To add a worker to this swarm, run the following command:
   docker swarm join --token SWMTKN-1- 1okpgh4spk3nab0mjjzk3c2nx3a68p3l1ww06bx8fu20nvpr0j90vxfk3dsyqvw3s1edzr5k4ou 192.168.43.97:2377
To add a manager to this swarm, run 'docker swarm join-token manager' and follow the instructions.
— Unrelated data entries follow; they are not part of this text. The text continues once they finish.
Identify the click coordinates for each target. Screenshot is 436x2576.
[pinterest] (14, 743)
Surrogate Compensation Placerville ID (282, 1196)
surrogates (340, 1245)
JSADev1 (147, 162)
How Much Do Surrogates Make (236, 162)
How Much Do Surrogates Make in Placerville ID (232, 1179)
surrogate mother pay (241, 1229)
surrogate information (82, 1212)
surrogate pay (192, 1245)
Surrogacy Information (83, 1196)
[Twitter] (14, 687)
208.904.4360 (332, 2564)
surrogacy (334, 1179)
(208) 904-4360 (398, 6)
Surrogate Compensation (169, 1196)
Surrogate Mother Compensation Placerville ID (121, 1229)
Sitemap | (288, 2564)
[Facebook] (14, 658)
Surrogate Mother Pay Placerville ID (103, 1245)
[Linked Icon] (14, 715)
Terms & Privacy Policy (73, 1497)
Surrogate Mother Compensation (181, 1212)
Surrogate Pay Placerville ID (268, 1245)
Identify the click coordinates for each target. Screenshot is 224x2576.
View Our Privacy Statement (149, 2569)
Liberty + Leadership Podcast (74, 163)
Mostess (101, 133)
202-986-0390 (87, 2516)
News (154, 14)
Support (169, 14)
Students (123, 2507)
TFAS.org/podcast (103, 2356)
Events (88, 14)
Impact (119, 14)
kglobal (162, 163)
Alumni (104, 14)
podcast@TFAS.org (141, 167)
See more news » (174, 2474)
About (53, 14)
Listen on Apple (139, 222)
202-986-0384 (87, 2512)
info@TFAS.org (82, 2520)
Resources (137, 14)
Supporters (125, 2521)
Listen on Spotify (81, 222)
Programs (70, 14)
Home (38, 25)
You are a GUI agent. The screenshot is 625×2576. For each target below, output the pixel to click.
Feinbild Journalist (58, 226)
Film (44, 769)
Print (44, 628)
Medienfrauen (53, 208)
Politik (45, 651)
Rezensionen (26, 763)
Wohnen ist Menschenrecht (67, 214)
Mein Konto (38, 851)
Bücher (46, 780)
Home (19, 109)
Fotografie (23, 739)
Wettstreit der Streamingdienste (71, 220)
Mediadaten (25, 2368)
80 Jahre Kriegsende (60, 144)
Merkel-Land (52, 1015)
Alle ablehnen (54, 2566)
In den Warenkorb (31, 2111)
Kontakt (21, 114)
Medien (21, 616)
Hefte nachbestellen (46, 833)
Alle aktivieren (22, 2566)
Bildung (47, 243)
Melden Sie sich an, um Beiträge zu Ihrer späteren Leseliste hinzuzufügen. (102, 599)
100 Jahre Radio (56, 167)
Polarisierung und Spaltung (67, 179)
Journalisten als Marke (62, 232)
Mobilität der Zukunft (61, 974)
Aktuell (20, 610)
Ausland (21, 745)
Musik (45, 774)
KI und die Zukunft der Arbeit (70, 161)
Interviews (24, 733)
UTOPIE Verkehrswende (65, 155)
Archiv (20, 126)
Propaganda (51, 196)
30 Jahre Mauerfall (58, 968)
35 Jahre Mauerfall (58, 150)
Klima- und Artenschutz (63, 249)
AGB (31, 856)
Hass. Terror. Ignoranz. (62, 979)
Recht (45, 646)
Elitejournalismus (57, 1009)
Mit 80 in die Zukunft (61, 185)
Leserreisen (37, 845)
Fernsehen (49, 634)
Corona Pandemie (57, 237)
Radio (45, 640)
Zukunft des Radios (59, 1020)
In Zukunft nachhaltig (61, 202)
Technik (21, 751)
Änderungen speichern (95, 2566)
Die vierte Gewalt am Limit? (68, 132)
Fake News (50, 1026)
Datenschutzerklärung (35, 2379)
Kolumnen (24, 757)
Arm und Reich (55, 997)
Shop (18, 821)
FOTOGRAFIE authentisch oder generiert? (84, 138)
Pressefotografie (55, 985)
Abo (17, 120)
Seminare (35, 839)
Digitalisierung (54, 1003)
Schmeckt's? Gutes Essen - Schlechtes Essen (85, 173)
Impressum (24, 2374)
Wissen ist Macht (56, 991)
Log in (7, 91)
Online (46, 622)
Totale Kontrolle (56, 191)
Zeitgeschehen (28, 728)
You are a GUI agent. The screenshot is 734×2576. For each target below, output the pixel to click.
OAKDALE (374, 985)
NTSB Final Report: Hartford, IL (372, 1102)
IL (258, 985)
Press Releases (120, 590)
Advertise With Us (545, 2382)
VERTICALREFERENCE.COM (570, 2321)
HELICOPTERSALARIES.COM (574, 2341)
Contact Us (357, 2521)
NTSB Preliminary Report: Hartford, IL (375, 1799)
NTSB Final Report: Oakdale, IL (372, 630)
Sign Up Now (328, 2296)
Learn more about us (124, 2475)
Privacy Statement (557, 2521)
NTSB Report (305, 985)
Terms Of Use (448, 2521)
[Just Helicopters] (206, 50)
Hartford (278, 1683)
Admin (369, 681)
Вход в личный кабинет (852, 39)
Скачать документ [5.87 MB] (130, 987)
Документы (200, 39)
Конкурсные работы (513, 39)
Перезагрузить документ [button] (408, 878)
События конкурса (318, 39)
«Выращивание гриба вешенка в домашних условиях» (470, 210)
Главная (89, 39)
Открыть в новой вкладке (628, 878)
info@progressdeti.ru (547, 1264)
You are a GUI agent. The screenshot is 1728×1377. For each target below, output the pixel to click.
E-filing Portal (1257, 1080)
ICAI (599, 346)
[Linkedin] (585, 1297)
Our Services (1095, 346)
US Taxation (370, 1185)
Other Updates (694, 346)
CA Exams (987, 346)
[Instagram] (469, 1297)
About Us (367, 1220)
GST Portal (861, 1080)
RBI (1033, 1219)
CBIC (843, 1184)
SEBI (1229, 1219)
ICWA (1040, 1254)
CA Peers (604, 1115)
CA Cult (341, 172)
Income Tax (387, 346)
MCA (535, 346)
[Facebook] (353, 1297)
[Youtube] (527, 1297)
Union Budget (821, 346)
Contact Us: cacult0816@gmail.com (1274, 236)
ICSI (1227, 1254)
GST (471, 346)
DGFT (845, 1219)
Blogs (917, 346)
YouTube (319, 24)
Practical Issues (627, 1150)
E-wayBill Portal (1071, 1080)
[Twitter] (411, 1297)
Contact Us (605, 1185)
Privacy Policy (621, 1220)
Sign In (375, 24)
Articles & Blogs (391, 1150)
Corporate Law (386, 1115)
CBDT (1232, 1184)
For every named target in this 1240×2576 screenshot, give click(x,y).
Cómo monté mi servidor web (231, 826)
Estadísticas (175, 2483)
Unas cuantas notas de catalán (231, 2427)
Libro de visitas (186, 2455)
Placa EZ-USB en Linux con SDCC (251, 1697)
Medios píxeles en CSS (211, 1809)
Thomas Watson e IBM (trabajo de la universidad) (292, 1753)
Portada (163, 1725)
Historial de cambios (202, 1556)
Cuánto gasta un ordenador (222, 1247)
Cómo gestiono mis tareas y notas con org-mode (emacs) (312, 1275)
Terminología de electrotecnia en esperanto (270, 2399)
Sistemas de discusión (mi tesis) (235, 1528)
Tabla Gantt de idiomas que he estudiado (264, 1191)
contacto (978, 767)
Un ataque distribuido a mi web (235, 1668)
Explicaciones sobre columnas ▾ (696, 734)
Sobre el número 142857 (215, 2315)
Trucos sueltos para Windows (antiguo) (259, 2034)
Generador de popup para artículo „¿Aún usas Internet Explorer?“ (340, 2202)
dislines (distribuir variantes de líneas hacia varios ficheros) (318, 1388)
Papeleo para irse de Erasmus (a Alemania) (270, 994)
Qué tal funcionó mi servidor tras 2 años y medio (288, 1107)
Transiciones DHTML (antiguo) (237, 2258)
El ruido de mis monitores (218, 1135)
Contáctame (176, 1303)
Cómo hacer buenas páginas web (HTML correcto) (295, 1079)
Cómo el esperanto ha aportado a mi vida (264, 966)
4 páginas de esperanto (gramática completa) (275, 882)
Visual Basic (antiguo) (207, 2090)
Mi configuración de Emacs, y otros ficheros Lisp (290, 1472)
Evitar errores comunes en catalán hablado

Now, create Docker Secret using the below command.

Example

$echo 'secret credentials for TUTORIALSPOINT database' | docker secret create ttrlpnt_secret_file -

Output

qmry8v6wsihjuizgtg292ozau

To get complete details about the Docker secret file, use the below command.

Example

$ docker secret ls

Output

ID NAME DRIVER CREATED UPDATED qmry8v6wsihjuizgtg292ozau ttrlpnt_secret_file 2 hours ago 2 hours ago

This means our Docker Secret is ready to be used.

Step 2 : Create a service

We will create a mysql service that will take the above-created Docker Secret as the root password.

Example

$ docker service create --name=ttrlpnt_mysql --secret source=ttrlpnt_secret_file,target=ttrlpnt_secret_file -e MYSQL_ROOT_PASSWORD_FILE="/run/secrets/ttrlpnt_secret_file" mysql:latest

Output

image mysql:latest could not be accessed on a registry to record its digest. Each node will access mysql:latest independently, possibly leading to different nodes running different versions of the image.
n7651xa5porbsf4l948vwa33c
overall progress: 1 out of 1 tasks
1/1: running [==================================================>]
verify: Service converged

Check if the service is running.

Example

$ docker ps

Output

CONTAINER ID IMAGE COMMAND CREATED STATUS PORTS NAMES
27fcefc610c8 mysql:latest "docker-entrypoint.s…" 35 seconds ago Up 31 seconds 3306/tcp, 33060/tcp ttrlpnt_mysql.1.bzkxffaovta8mj5q33ap7z1tl

Step 3: Exec inside the container

Now, we will get inside the container and get the content of the secret file stored in it i.e. the root password.

Example

$ docker exec ttrlpnt_mysql.1.bzkxffaovta8mj5q33ap7z1tl bash -c 'cat /run/secrets/ttrlpnt_secret_file'

Output

secret credentials for TUTORIALSPOINT database

Hence the secret file is present.

Step 4 : Check if the committed image file has the secret data

Create an image from this container.

Example

$ docker commit ttrlpnt_mysql.1.bzkxffaovta8mj5q33ap7z1tl secret_mysql:v1

Output

sha256:d5fcdc6c3b093485146dfd8e89b2f8be133090bc4ecf3995f4ce409dec30c523

Now inspect the image and check if we get the password for the root.

Example

$ docker inspect -f "{{ .Config.Env }}" secret_mysql:v1

Output

[MYSQL_ROOT_PASSWORD_FILE=/run/secrets/ttrlpnt_secret_file
PATH=/usr/local/sbin:/usr/local/bin:/usr/sbin:/usr/bin:/sbin:/bin
GOSU_VERSION=1.14 MYSQL_MAJOR=8.0 MYSQL_VERSION=8.0.31-1.el8
MYSQL_SHELL_VERSION=8.0.31-1.el8]

Hence only the path is mentioned and the credentials are secure.

Conclusion

In this article. We learned various ways to pass the credentials to the Docker containers. The security issues related to them are also discussed and solutions are also provided. Using Docker Secrets is one of the most useful and secure ways to give your logins.